Did you know that in addition to the “diet book” section, there’s also a section of books on eating disorders and compulsive eating? I read some of those books, and they were very enlightening.
One of the common threads that ran through the books was the admonition to stick religiously to an eating plan. To eat even one bite off the plan, the books said, was to put yourself in dangerous territory. It could lead to a binge.
I remember thinking at the time that this was the missing ingredient in my own struggles with food. I had my eating plan already in place at the time—a simple plan of allowing myself three meals and one snack each day.
The problem was that I sometimes had a bite here and a bite there that wasn’t on "the plan." While these bites didn’t add up to many calories, they still weren’t good for me. What they did was weaken my boundaries—the boundaries I had put in place myself to protect me from emotional eating.
Unfortunately, weak boundaries often lead to broken boundaries. What begins as a crack in the dam soon becomes an all-out flood—and I had my share of “floods.”

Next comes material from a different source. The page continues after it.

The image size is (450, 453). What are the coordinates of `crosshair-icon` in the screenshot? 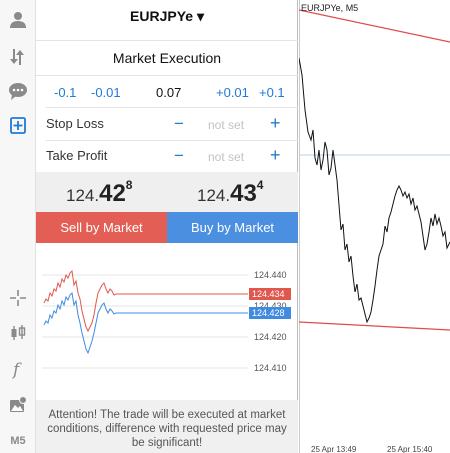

The books made me see the necessity of following the plan exactly. In other words, not one bite outside the boundaries. Not even a lick of the fingers. Nada. Nothing.
I determined to be more faithful about following the boundaries, and you know what? It made a difference. A big difference. Sticking rigidly to the plan made it easier to actually follow the plan.
Whether your boundaries are hunger or meals, I encourage you to follow them exactly. Don’t eat even one bite outside your boundaries—because even though it's hard to stick to your boundaries, it's a lot harder to stick to them after you break them than before you break them.